What is the difference between step_impute_mean() and step_meanimpute()?

They do the same thing. step_meanimpute() was the original name and was deprecated in recipes 0.1.16 in favour of step_impute_mean(). The new name groups all imputation steps under a common step_impute_* prefix. Old code still runs but raises a deprecation warning, so update calls to the current spelling when you can.

Does step_impute_mean() work on factor or character columns?

No. step_impute_mean() only operates on numeric columns. If you select a factor or character column, its missing values are left in place with no error or warning. For categorical data use step_impute_mode(), which fills with the most frequent level.

When should I use mean versus median imputation?

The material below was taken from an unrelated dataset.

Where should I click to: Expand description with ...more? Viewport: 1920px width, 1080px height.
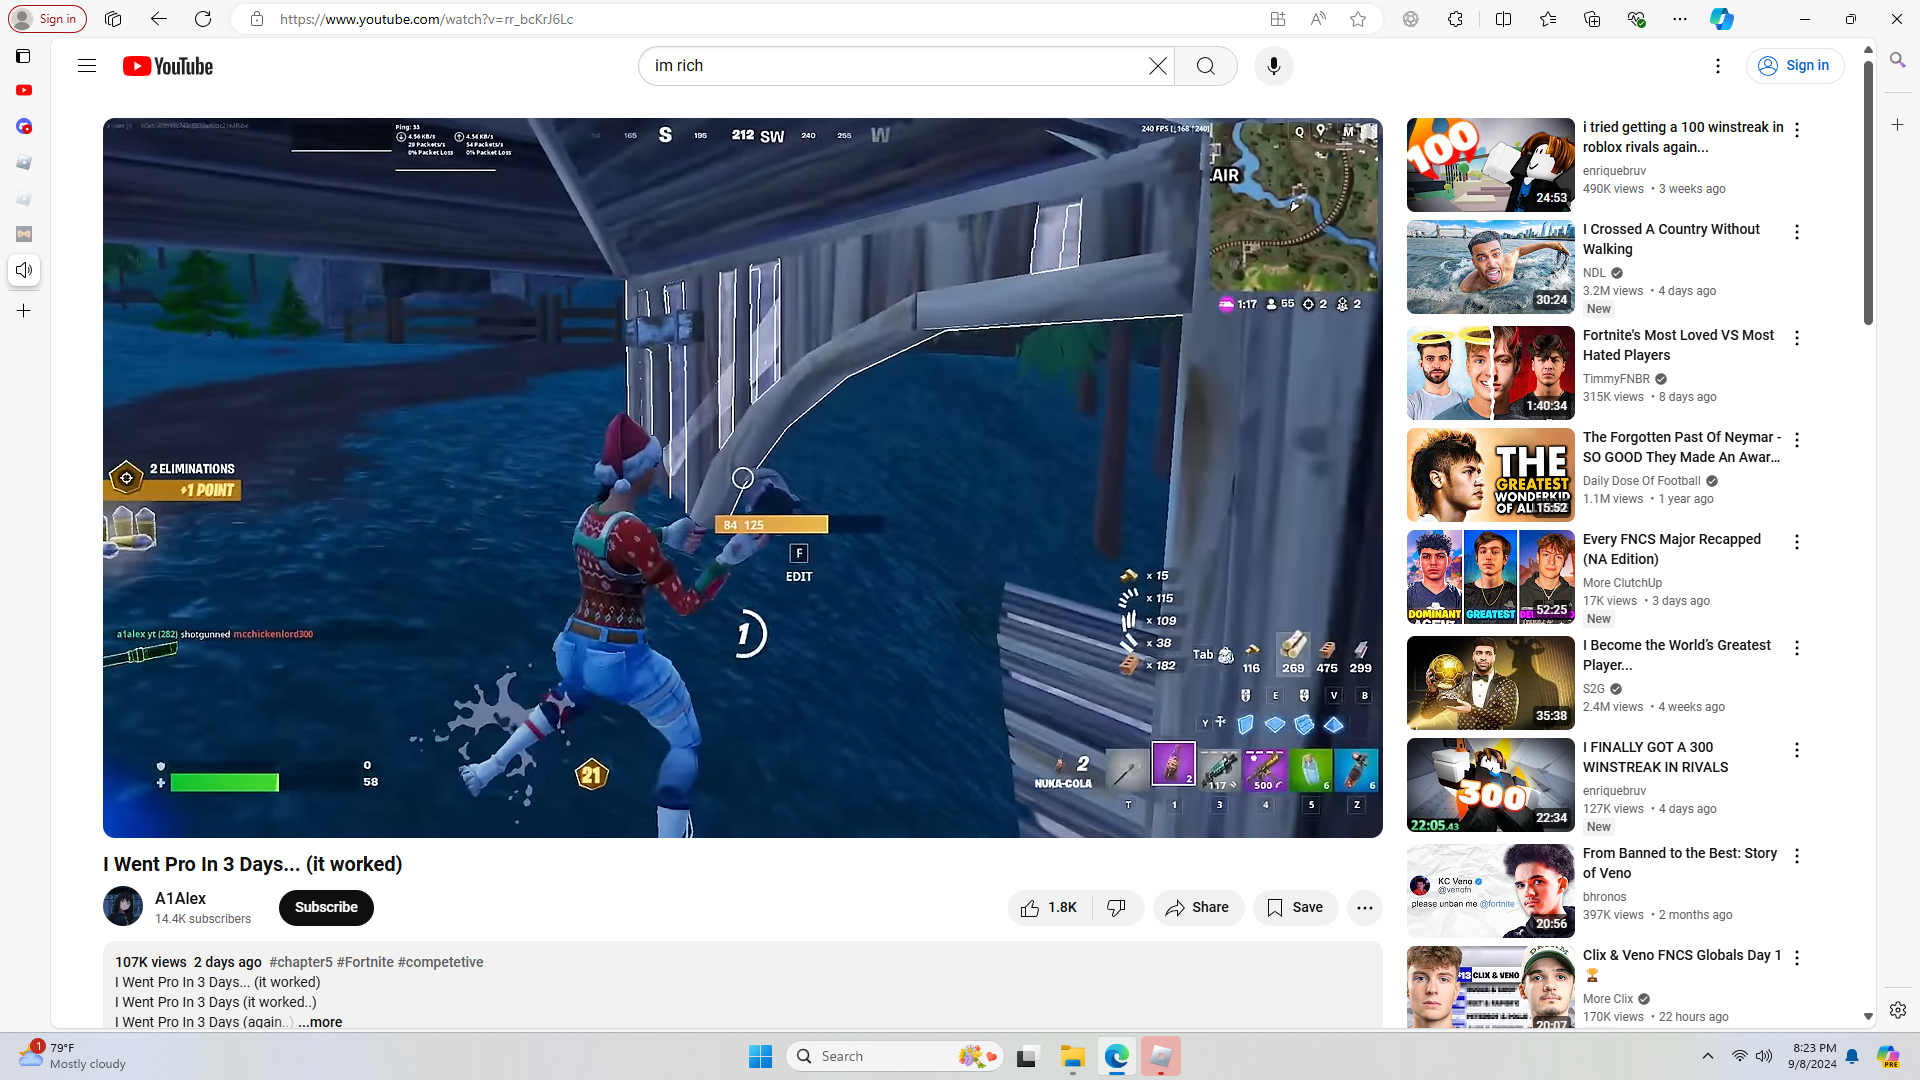point(320,1022)
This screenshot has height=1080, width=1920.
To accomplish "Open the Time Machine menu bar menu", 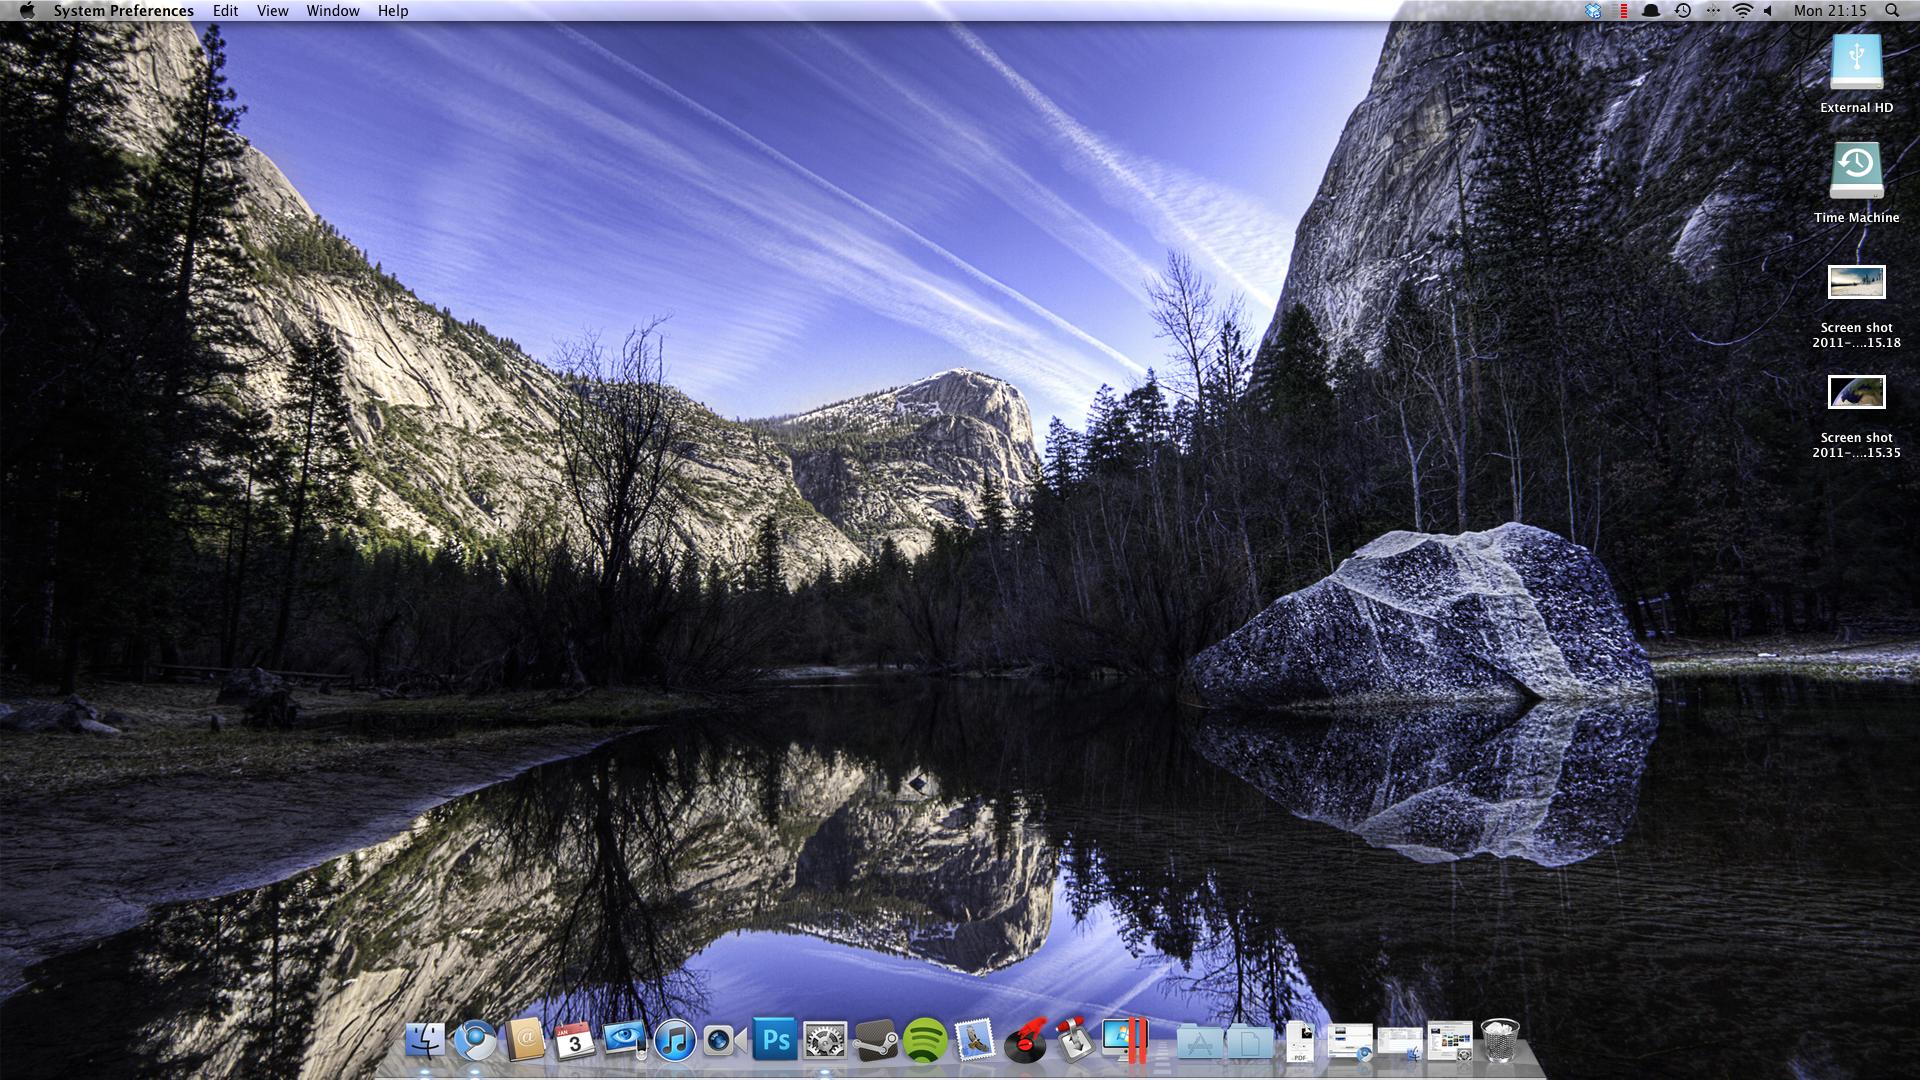I will [1683, 11].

Use mean imputation when a column is roughly symmetric and free of extreme outliers. Use step_impute_median() when the column is skewed or has outliers, because the median is not pulled toward extreme values. The trim argument of step_impute_mean() is a middle ground that drops the tails before averaging.

Does step_impute_mean() cause data leakage?

Not when used correctly. The mean is computed only during prep(), which you run on the training set. When you bake() validation or test data, recipes reuses the stored training mean. Leakage happens only if you prep the recipe on the full dataset before splitting, so always split first.